More Thomas Burnett Swann – Day of the Minotaur

day of the minotaur

Clockwise from Center: Eunostos the Minotaur, some random Panisci, probably Amber the Bee Queen, Thea the half-beast Cretan princess, a blue monkey, and either Chiron or Moschus.

I recently snatched up a stray Swann paperback at the library’s overstock outlet store / art cafe and got around to reading it this week.

I’ve ranted at length about how much I enjoy Swann, particularly Cry Silver Bells, another of his minotaur stories.

Day of the Minotaur is another cozy fantasy romance set on Crete; the island faces Achaean invasion, leading to the half-beast children of the king being forced into exile in the wilds of the island’s interior. All of Swann’s hallmarks are there, though some of the characters come across as a little thin [Cry Silver Bells, a prequel to Day of the Minotaur, fleshes out characters like Zoe and Moschus more, so reading this after having read CSB everyone came off a little strange].

But we’re given our share of monster boys and monster girls, touching romance and bromance, and the tragedy of the ever-retreating magic from the world.

One thing I’ve noticed about a lot Swann’s books is that Ace’s packaging for them are, well, odd and sometimes promise things that aren’t exactly there or might disappoint someone unfamiliar with the sort of stories Swann actually writes.

The tagline “They fought at Time’s dawn for the world of today”? I… I don’t even know what that means, but it takes very loosey-goosey interpretation to arrive at anything close to that from the story therein.

Another thing is the forced Tolkien comparison on the back of the book.

It’s interesting that for how hard Ace pushed Swann as “like Tolkien”, not only are his books very un-Tolkienian in most known senses, but he apparently had not read much Tolkien. In fact, in the one interview published, Swann claims to have only ever read The Hobbit.

Where they are similar, however, is the whimsical portrayal of the pastoral; Tolkien’s Shire and Swann’s pagan realms of fae share a magic that is made more precious by their inevitable decline and disappearance in the face of modernity.
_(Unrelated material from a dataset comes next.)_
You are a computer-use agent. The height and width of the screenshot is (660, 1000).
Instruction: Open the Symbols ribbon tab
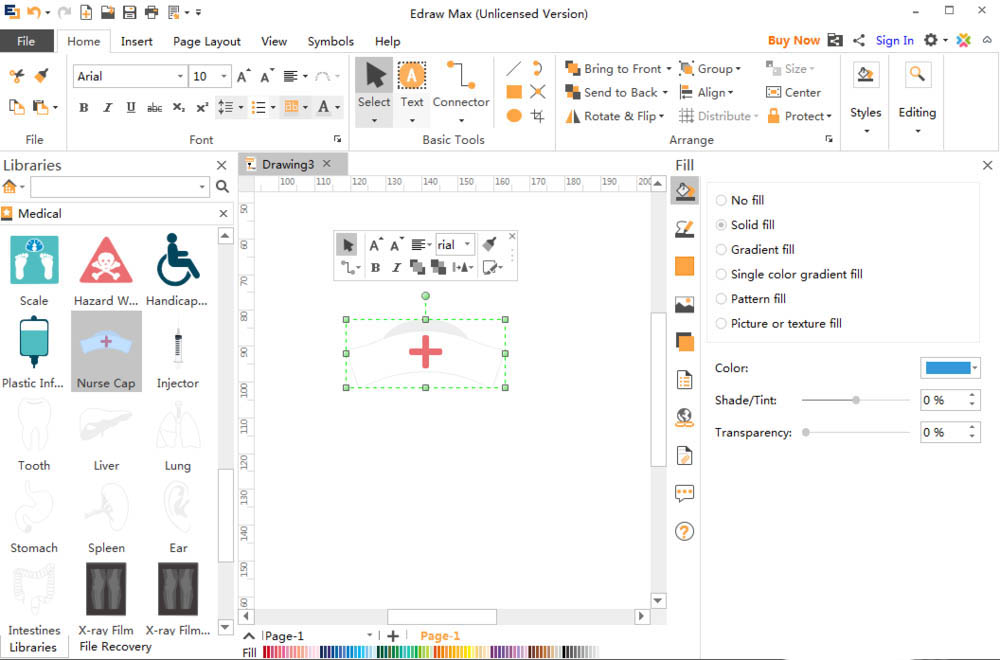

Of course, no one thinks of that as being “Tolkienian” these days. Tolkienian means big sprawling worlds, huge battles, wars against darklords, etc. None of which you’ll find in Swann–a common complaint against him–as he wrote cozy pastoral romances

With the everpresent question of “just how influential was Tolkien really” on fantasy, it’s worth noting that it was being referred to as Tolkienian (or rather ‘like Tolkien/in the vein of Tolkien’) at a time before what was understood to be “Tolkienian” had taken shape. Even before “Tolkienian” fantasy took hold, Tolkien was becoming a marketing buzz-word in the 60s paperback world. Similarly Zebra slapped Tolkien’s name on Adrian Cole’s Sword & Planet stories in the early 70s. While Tolkien’s writing influence may not have been all over SFF in the 60s and early 70s, his name had huge market weight in the wake of the illicit LOTR paperbacks.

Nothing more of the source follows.